Mercury has limited but useful support for dependent typing via its mode system. The mode system appears complicated, so let’s start with a brief overview.

The mode system


Each predicate (or function) in Mercury does something to its arguments. The most common possibilities are to look at an argument and leave it be (this would be an input argument), or to attempt to bind it to a value (this would be an output argument). Another possibility is that it destroys its argument after looking at it (this happens with the IO state). These possible actions are called modes.

Modes are described simply by the expected state of the argument before the call, and the guaranteed state of the argument after the call using the syntax Before >> After. These states (called instantiatednesses or insts for short) may be one of free (the argument is unbound), ground or bound (the argument is bound to a value), clobbered (the argument is destroyed or overwritten), and unique (the argument is bound to a value which is not referenced anywhere else). The latter two are used mainly for IO state and arrays, so we will focus on free and bound.

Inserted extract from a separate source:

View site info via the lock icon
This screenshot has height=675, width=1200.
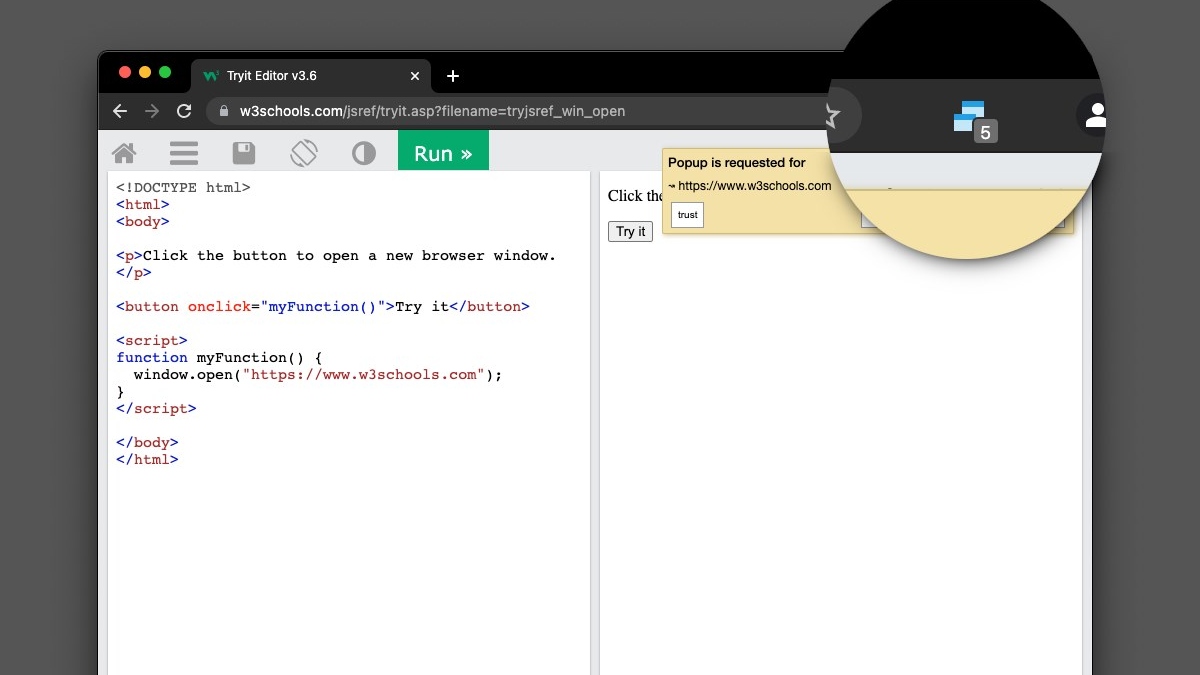[224, 111]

The modes we are all familiar with, in and out, are defined in the module builtin as ground >> ground and free >> ground, respectively. In other words, an in argument is expected to be bound to a value before the call and is left that way after, and an out argument may be unbound before the call, but will be bound after.

The magic is that we may tell Mercury that we expect or guarantee an argument to be bound only to certain constructors! To do this, we must first define the instantiatedness in which we are interested, say non-empty lists:
:- inst non_empty_list == bound([ground | ground]).
This defines the non_empty_list inst as a variable bound to a list cons cell, the head and tail of which are both bound. We could similarly define the inst of an empty list as:
:- inst empty_list == bound([]).
In other words, an empty_list is a variable which is bound to the empty list constructor.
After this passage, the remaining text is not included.